§ Task instructions
Repeat exactly the lines from the line containing "Image resolution: width=538" to the last line of the listing, including both.

§ Records for processing

⁂

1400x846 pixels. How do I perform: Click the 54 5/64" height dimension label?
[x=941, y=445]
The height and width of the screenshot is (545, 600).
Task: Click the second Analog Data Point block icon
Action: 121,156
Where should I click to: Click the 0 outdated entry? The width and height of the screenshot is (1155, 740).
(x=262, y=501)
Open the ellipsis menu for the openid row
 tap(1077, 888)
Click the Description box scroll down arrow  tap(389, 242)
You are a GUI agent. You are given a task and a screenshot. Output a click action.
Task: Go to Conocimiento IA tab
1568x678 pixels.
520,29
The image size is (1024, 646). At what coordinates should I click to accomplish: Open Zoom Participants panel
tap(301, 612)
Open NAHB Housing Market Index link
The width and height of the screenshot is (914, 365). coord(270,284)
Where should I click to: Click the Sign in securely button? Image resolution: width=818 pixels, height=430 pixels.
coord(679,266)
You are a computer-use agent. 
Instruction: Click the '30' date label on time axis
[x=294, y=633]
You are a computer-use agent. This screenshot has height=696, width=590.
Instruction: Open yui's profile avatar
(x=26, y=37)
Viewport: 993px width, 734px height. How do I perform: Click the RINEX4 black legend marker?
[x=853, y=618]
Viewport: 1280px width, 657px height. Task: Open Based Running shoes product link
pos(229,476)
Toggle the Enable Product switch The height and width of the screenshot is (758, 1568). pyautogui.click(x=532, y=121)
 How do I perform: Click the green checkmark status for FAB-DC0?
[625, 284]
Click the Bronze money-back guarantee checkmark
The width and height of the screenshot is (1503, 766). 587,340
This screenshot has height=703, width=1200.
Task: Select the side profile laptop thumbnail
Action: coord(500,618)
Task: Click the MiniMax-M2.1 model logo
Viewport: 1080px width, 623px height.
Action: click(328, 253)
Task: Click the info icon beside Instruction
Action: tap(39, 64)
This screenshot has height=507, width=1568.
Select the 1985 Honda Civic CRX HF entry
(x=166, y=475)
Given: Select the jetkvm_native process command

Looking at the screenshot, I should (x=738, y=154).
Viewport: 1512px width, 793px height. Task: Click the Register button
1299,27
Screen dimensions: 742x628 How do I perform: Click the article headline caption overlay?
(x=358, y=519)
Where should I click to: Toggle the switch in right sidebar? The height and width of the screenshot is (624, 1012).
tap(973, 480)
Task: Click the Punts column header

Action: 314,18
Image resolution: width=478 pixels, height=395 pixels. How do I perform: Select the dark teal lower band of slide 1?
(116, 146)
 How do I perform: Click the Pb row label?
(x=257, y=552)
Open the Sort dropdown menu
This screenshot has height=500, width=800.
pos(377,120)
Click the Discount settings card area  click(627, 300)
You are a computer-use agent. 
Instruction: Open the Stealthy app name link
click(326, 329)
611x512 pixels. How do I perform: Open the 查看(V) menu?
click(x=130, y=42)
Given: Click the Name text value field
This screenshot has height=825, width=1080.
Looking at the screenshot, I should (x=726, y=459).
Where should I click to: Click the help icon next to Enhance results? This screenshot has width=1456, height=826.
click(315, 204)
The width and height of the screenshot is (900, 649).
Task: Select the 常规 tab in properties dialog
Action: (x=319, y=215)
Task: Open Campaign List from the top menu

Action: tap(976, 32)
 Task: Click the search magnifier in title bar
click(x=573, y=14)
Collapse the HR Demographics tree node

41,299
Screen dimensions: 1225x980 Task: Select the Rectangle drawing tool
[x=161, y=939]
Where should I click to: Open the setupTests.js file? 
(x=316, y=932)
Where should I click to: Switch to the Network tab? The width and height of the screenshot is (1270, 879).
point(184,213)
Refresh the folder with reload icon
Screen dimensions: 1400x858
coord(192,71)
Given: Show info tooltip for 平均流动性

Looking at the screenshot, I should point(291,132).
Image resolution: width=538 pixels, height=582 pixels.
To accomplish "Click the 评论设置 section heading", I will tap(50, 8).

⁂

§ Solution for this problem
Image resolution: width=538 pixels, height=582 pixels.
To accomplish "Click the 评论设置 section heading", I will tap(50, 8).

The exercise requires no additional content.